By dominating their sector and expanding into others with a strong cash position and a foundation of sturdy fundamentals, Comcast will continue to grow. A short position is off the table here for the long term as I remain bullish on Comcast going forward.
Time Warner shareholders are going to receive exactly $158.82 a share for their TWC shares - about a 15% premium to market price.
The Wall Street Journal reported on the governance details:
The new company will be led by Comcast President and CEO Neil Smit. Mr. Roberts, in an interview with CNBC, said he expects the deal to add to earnings in the first year it is completed.
Comcast also said it is going to expand its buyback program by an additional $10 billion at the close of the transaction, which is expected at the end of 2014.
To reduce competitive concerns, Comcast is prepared to divest systems serving about 3 million managed subscribers and will, through the acquisition and management of Time Warner Cable systems, net about 8 million managed subscribers in this transaction.
News of the deal comes just a couple of days after Charter ratcheted up the pressure on Time Warner Cable by nominating a group of 13 people as candidates for Time Warner Cable's board, ahead of this spring's annual meeting.
Time Warner stock shot up this morning pre-market to $146.56 - about $13 from its buyout price. There's still a few hoops that need to be jumped through and the market knows that.
It is likely trading off the buyout price due to regulatory fears. The deal is going to have to eventually be approved by the FCC and the DOJ. It's likely going to be one of the tougher deals to get through since Mel Karmazin wanted to merge Sirius (NASDAQ:SIRI) with XM. Comcast is going to argue that they'll only hold a third of the U.S. cable market - and that they're facing newfound competition from companies like Google (NASDAQ:GOOG), Verizon (NYSE:VZ) and Netflix (NASDAQ:NFLX).

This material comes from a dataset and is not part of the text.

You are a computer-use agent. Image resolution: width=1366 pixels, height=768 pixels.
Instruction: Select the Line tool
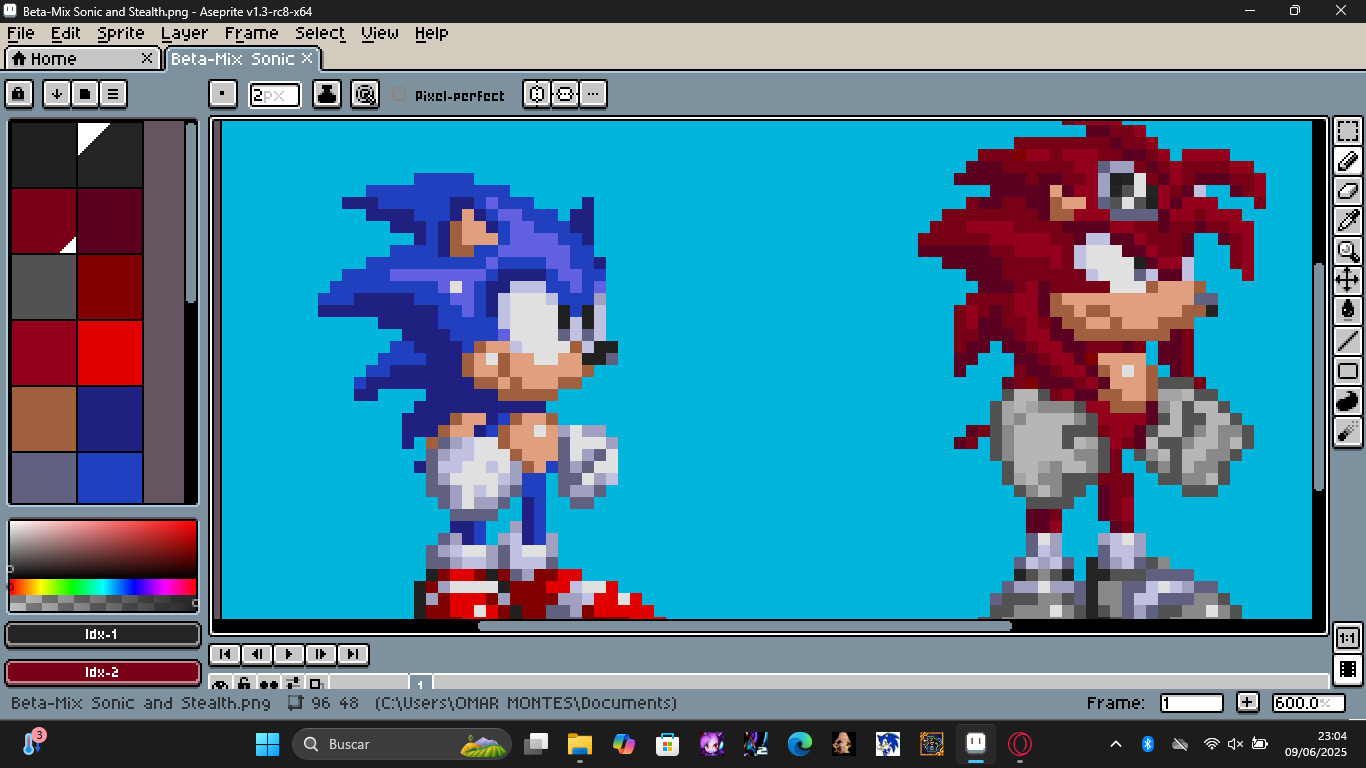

Often, investors feel as if they have already missed the big play if they weren't in a stock before its buyout was announced. Sometimes, however, this isn't the case. There is a case to be made for making a modest gain buying directly after a company announces a buyout, as people already in the stock are at a rush to sell and potential uncertainties behind the transaction keep the price slightly lower than the bid price. In this case, there's a premium.
However, traders do need to understand the regulatory risk involved here - the deal is anything but a finished.
First and foremost, I continue to remain bullish on Comcast, regardless of whether or not this deal goes through. If the deal goes through, those buying today at $146/share are going to be entitled to about a 9% premium, barring any other bids that might come in.